After the recent death of US Supreme Court Justice Ruth Bader Ginsburg, US President Donald Trump lost no time in nominating Amy Coney Barrett. Her appointment seals a conservative majority and an opportunity for Republicans to shape US law and US society for a lifetime. The stakes were high and both political parties know the power of appointing a judge in their own image. The circumstances in which President Trump made his latest nomination is an opportunity for reflection upon the judicial appointments system and its relationship with judicial independence as a whole.

Appointment to the US Supreme Court involves the president (the executive), making a nomination for judicial appointment and the Senate (the legislature), confirming the appointment after public hearings. In short, two branches of US government exercise full control over appointment to the third branch of government.

Invariably, any US president uses this power to ensure the appointment of a candidate who broadly shares the president’s thinking and outlook. This is an opportunity to appoint a judge whose jurisprudence will shape American law and society for a generation, but from a political perspective attractive to the president.

While the president’s nominee might be a distinguished jurist, fulfilling political objectives would be the president’s first objective in the appointment. In other words, the president was seeking an appointment in his own best interests and which reflected his cultural perspective.  

In this country we have tended to take judicial independence for granted. Threats to judicial independence from the executive and/or legislature is something which happened in other countries. Judicial independence was something about which this country could only serve as an example to others. There was almost a sense of smugness in our certainty. However, there have been some worrying signs of late.
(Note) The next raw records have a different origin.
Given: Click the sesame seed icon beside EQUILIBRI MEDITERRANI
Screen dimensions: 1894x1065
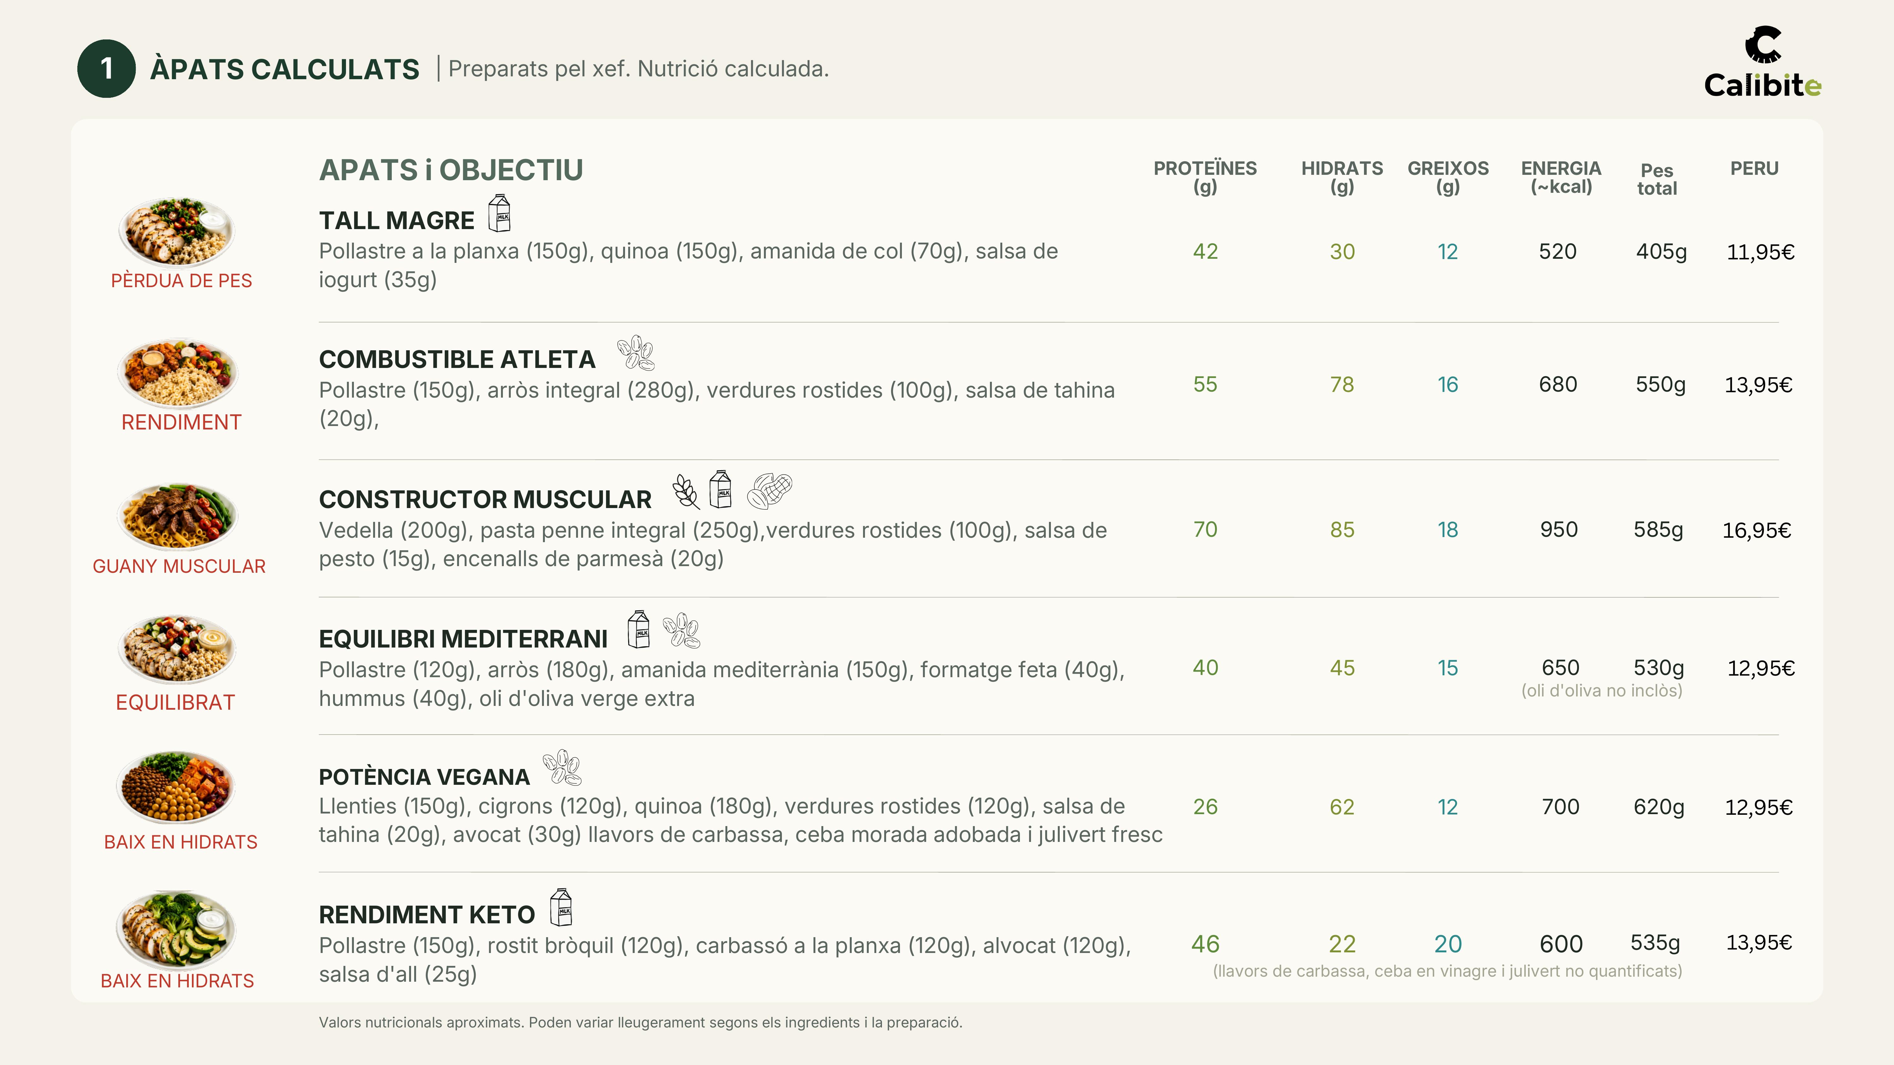Looking at the screenshot, I should pyautogui.click(x=682, y=631).
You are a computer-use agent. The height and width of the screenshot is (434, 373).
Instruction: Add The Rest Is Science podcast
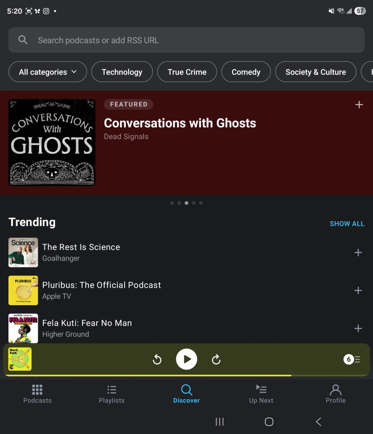point(358,253)
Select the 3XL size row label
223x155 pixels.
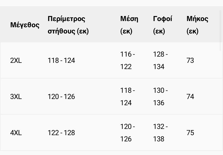click(x=16, y=97)
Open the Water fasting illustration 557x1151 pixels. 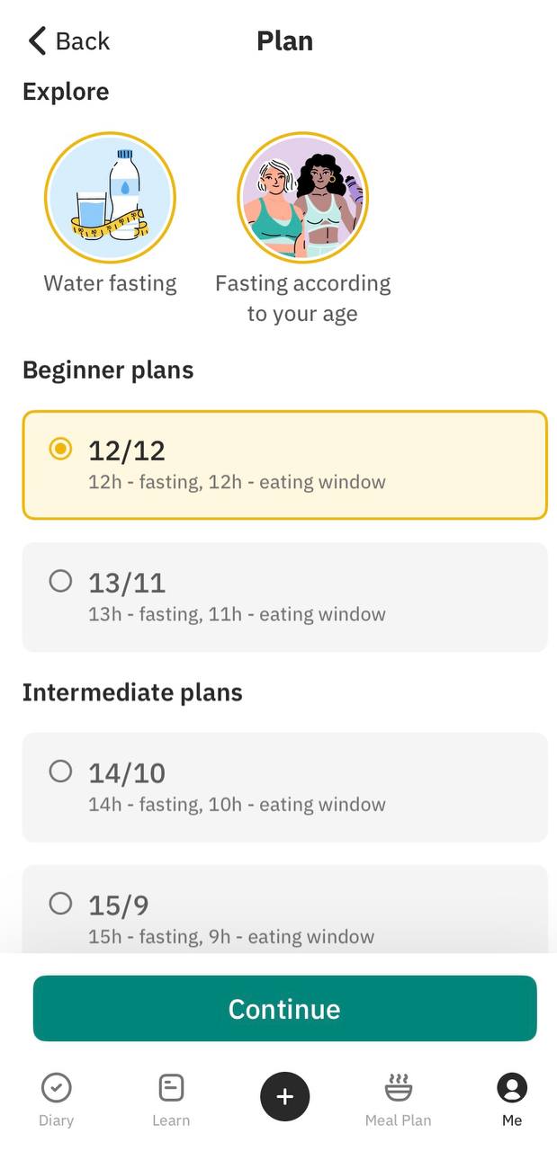(x=110, y=197)
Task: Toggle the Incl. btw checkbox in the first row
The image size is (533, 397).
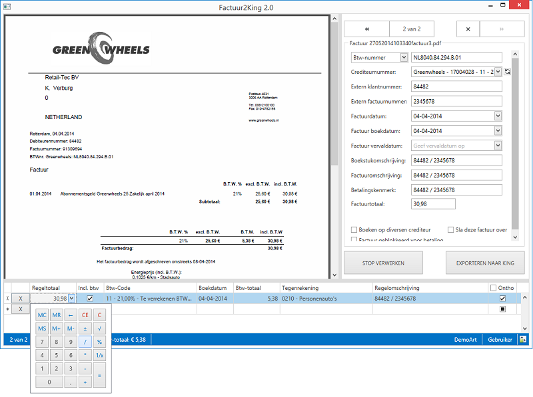Action: click(x=90, y=299)
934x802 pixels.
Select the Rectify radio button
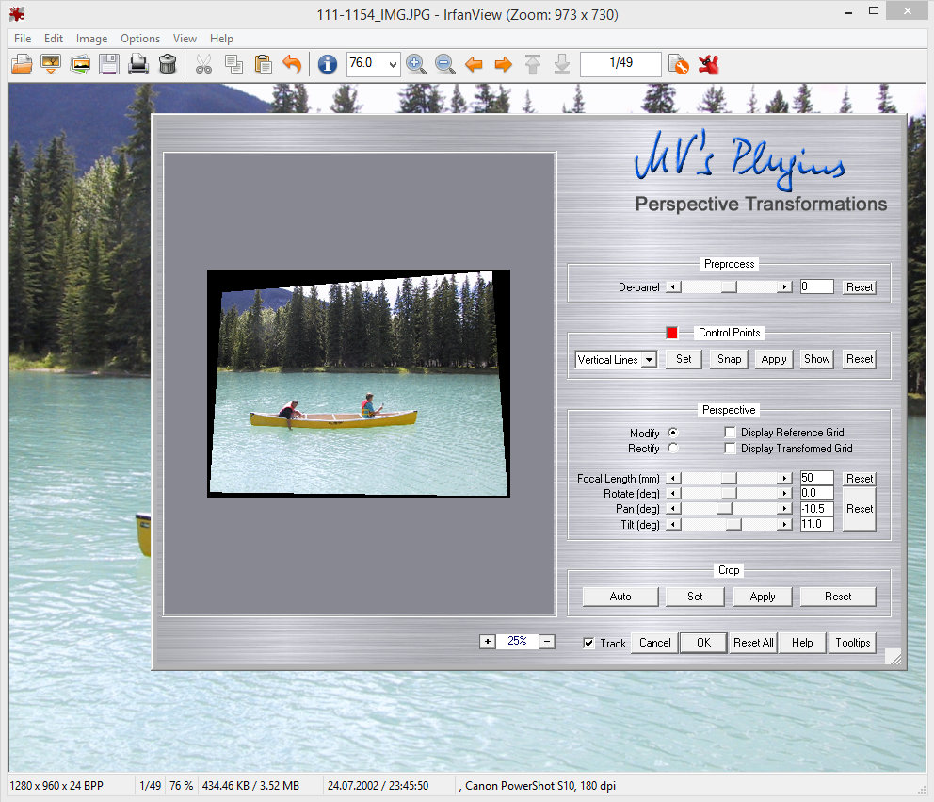pyautogui.click(x=672, y=449)
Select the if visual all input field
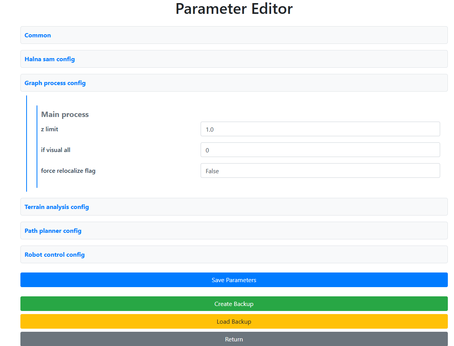Screen dimensions: 454x346 click(x=320, y=150)
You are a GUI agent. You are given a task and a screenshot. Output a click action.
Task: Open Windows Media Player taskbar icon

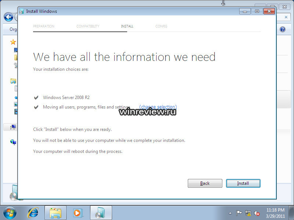[78, 213]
One such sign was when the then Minister of Justice and Lord Chancellor Liz Truss was extremely slow to condemn the Enemies of the People headline in the Daily Mail and its attack on the then Lord Chief Justice, Master of the Rolls and Lord Justice Sales in 2016. The court had ruled that the government would require the consent of Parliament to give notice of Brexit. The Home Secretary was criticised for failing to uphold her statutory duty to protect the judiciary from such partisan attacks.

In September 2019 the then Business Minister Kwasi Kwarteng commented in an interview that ‘many people… are saying that judges are biased’. In the same month the then Attorney General Geoffrey Cox QC suggested that there might need to be parliamentary scrutiny of judicial appointments. 

Judicial reviews of government decisions have often been a flash point between the judiciary and politicians. Numerous home secretaries, both Labour and Conservative, including Jack Straw and Michael Howard, have railed against the courts’ decisions, claiming that the judges were making political decisions.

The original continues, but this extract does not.